The Scottish magazine that scandalised society
A magazine founded in Edinburgh 200 years ago which grew to be one of the most influential of the Victorian age is being celebrated at the National Library of Scotland.
One of the strengths of Blackwood’s Edinburgh Magazine was in publishing new fiction. A number of literary classics, including Joseph Conrad’s Heart of Darkness, George Eliot’s Middlemarch and John Buchan’s The Thirty-Nine Steps, made their first appearance in print in the magazine.
Competition to appear in Blackwood’s was fierce and other great writers including Arthur Conan Doyle and Robert Louis Stevenson were among those who had submissions rejected by the magazine.
The Blackwood archive is part of the Library’s collection and highlights from the archive and printed collections will be used to tell the story of the magazine in a special treasures display opening on March 30. It includes a copy of the first ever issue from 200 years ago. The display also features some unusual items such as a 1918 edition which saved the life of a soldier during the First World War by absorbing the impact of a bullet.
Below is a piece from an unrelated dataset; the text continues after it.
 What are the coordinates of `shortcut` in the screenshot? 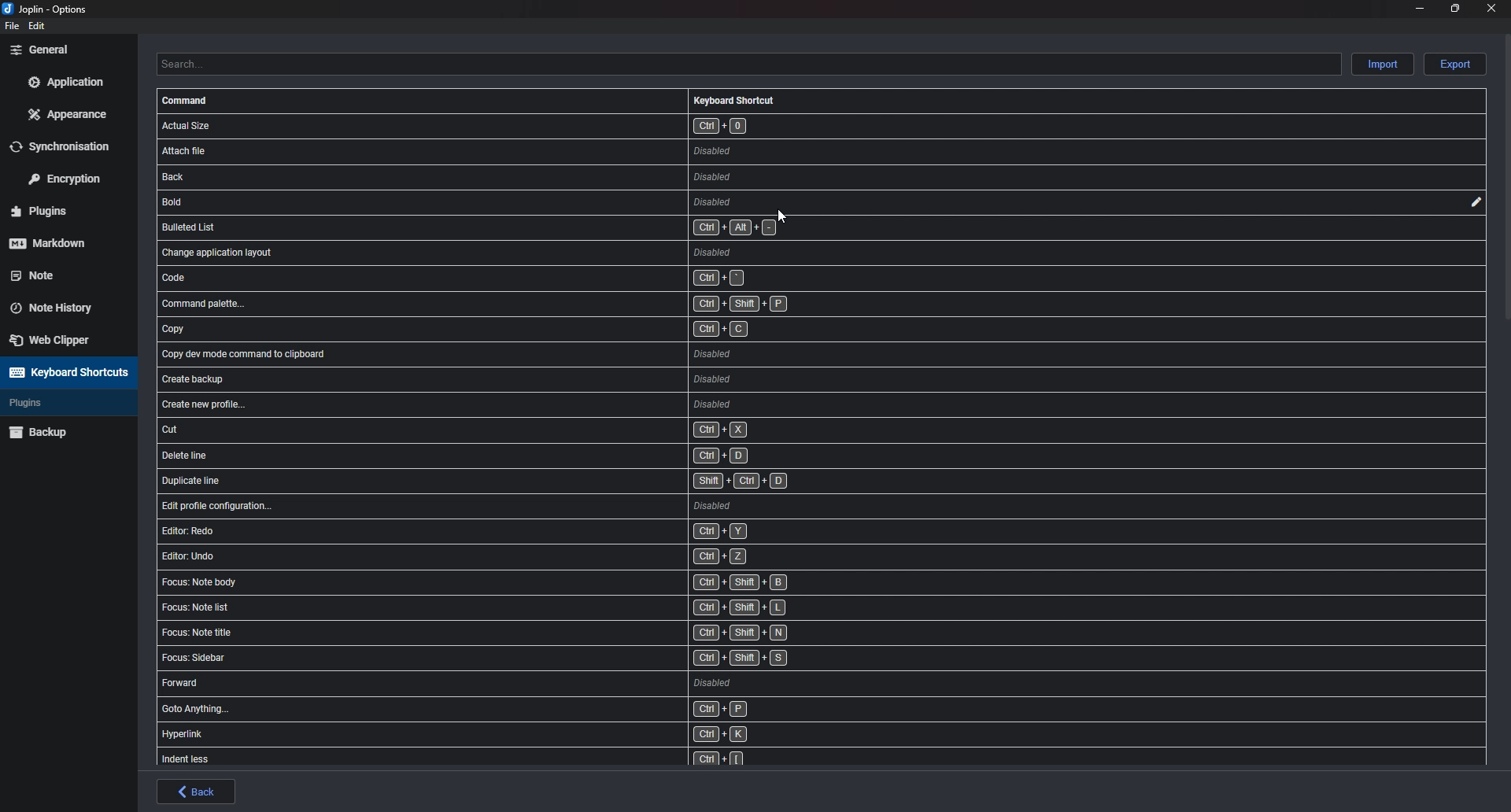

The first issue of the magazine appeared on April 1, 1817 and it was designed as a combative Tory counterblast to the existing Whig-supporting Edinburgh Review. Its reception was lukewarm, resulting in the publisher William Blackwood firing its founding editors and starting afresh.
The issue which appeared in October that year was not going to be ignored. Blackwood and his new editors – John Gibson Lockhart and John Wilson - decided to stir things up. Controversy was to be courted as a sales tactic.
Notable public figures, among them the magazine’s original editors, were lampooned in one article about the ancient Chaldee manuscript that professed to be the discovery of an ancient biblical text. It was the shape of things to come. Readers were both scandalised and captivated by the satirical attacks on prominent figures and the harsh reviews handed out, particularly to certain members of the London literati.
It resulted in several lawsuits being brought against the magazine. One quarrel in 1821 regarding an attack on the ‘Cockney school’ of poetry ended in a pistol duel being fought in London which resulted in the death of the editor of the London Magazine, John Scott.
Meanwhile, Blackwood’s went from strength to strength, publishing the work of a succession of literary talent including the Ettrick Shepherd James Hogg, Samuel Taylor Coleridge, John Galt, Margaret Oliphant and a great many others.
Although the magazine continued into the 20th century, its best days were behind it. It lost readers to new journals that made greater use of illustrations and employed fresh attention-grabbing tactics, similar to those that had helped to establish Blackwood’s name. It finally ceased publication in 1980.
“From its humble beginnings in Edinburgh 200 years ago, Blackwood’s has left behind a rich legacy as one of the most original and influential periodicals to have been published in Britain,” said Manuscripts Curator Dr Ralph McLean who has put the display together.
“It may have been built on controversy but it came to provide a platform for some of the finest writing in the English language.”
'Laws were made to be broken': Blackwood's Magazine at 200 runs until July 2 at the National Library of Scotland, George IV Bridge, Edinburgh. Entry is free.